Organizational performance measures were strong. Revenue rose about 8% during the trial and was up 38% from a year earlier, indicating healthy growth through the transition. Though multicompany measures of productivity are difficult, the organizations rated the impact of four-day schedules as positive, averaging 7.7 on a 10-point scale. Employee absenteeism dropped from 0.6 days a month to 0.4, while resignations marginally dropped and new hires increased slightly. Companies rated the overall experience a 9 out of 10.

“The benefits are significant and outweigh the marginal efforts it takes to engage in this change.”

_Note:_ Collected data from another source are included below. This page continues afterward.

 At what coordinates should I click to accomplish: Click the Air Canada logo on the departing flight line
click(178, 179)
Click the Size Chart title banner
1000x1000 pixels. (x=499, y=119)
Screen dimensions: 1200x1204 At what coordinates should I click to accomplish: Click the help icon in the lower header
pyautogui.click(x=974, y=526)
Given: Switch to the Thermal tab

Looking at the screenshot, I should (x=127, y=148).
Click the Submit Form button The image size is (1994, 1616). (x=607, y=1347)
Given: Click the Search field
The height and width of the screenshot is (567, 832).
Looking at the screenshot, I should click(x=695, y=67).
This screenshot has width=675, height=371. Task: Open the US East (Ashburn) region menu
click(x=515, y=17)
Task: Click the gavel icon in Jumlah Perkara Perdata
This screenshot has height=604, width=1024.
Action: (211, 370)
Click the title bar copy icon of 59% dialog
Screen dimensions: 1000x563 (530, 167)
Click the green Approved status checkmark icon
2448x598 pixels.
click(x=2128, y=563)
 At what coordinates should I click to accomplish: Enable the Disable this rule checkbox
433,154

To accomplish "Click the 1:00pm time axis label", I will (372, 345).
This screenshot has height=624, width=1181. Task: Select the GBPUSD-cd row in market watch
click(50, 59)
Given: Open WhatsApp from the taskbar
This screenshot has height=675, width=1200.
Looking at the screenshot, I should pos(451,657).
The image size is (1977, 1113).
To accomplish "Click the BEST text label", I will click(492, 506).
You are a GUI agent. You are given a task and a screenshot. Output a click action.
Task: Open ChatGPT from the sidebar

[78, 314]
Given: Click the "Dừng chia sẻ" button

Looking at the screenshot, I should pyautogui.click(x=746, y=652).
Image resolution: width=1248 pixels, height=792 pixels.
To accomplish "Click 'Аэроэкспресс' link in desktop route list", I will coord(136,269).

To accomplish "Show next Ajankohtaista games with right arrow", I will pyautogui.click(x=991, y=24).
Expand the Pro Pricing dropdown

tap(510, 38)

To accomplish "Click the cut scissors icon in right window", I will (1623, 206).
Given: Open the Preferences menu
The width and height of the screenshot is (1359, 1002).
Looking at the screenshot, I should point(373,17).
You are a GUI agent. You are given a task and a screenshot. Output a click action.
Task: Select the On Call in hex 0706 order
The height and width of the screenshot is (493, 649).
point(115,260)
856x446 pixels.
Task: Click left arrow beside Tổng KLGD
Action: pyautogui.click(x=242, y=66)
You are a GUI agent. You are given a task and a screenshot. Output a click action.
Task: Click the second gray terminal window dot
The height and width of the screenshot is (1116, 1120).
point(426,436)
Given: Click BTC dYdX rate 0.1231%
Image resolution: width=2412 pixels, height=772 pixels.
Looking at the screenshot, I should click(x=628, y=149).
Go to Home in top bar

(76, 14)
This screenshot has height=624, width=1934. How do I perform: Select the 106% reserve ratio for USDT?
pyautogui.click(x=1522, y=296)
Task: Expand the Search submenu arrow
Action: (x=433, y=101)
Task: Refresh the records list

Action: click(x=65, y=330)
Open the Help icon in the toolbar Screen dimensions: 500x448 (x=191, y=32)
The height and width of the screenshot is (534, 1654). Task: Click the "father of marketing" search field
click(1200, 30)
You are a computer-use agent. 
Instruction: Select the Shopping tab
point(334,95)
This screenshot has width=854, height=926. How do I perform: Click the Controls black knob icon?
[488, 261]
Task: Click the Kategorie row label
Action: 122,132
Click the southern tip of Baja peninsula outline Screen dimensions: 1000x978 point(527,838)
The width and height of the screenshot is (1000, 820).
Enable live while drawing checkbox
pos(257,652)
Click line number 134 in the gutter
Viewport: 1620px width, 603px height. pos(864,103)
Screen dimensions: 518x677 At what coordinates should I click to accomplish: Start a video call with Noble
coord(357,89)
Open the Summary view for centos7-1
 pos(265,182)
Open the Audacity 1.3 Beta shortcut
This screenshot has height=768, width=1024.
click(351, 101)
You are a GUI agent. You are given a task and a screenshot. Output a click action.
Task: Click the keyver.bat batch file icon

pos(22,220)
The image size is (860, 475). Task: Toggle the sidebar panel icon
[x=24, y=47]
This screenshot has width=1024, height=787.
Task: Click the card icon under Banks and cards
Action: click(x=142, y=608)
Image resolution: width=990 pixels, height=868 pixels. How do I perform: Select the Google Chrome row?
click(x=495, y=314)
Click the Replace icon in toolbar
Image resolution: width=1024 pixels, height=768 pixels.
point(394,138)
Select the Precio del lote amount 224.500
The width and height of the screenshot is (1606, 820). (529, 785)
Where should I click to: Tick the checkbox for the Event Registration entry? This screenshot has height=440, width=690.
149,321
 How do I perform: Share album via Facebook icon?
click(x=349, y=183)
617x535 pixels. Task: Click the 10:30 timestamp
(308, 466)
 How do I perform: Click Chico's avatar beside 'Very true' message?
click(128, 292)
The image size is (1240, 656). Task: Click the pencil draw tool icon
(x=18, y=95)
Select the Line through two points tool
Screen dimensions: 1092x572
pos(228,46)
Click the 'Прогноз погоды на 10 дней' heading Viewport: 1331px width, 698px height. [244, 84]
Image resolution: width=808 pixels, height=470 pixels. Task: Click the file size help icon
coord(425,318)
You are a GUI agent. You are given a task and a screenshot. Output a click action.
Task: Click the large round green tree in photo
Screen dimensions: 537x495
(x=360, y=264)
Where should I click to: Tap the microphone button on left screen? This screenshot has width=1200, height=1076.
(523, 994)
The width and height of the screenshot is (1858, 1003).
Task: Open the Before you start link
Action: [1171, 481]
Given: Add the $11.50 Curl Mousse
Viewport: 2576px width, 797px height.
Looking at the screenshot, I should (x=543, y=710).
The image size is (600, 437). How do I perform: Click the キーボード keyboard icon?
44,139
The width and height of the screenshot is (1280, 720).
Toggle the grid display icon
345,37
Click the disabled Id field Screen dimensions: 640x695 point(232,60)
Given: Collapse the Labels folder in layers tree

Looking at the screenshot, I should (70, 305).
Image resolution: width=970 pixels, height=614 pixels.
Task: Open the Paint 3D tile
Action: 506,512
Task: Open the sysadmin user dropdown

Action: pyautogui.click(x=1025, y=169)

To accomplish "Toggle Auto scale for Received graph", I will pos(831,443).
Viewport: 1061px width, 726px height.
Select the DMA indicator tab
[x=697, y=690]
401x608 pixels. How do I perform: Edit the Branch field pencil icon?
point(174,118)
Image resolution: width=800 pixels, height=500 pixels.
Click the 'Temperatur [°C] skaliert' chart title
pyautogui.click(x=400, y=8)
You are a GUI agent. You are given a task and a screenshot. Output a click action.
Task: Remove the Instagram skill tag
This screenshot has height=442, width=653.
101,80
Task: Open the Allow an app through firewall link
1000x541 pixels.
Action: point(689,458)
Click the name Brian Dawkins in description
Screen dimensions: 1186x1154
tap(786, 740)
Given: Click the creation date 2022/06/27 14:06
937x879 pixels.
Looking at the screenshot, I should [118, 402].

“We definitely saw much higher engagement levels among staff—higher than we’ve ever recorded,” said Jon Leland, chief strategy officer at the crowd-funding company Kickstarter, which finished its pilot in September and permanently adopted a four-day schedule for its 100 or so employees. “We’ve also had much higher retention, as well as faster and easier hiring, which are probably the three most impactful factors on our overall productivity.”

Leland said Kickstarter employees are more committed to staying long term with the new schedule, and that as an executive who needs to work more than four days, he personally has found it much easier to squeeze in some office-related tasks over the three-day break.

“The benefits are significant and outweigh the marginal efforts it takes to engage in this change,” he said.

Not everyone believes a four-day workweek is desirable or feasible, and some question whether employers who offer four-day schedules or its cousin, unlimited paid time off, truly want their employees offline.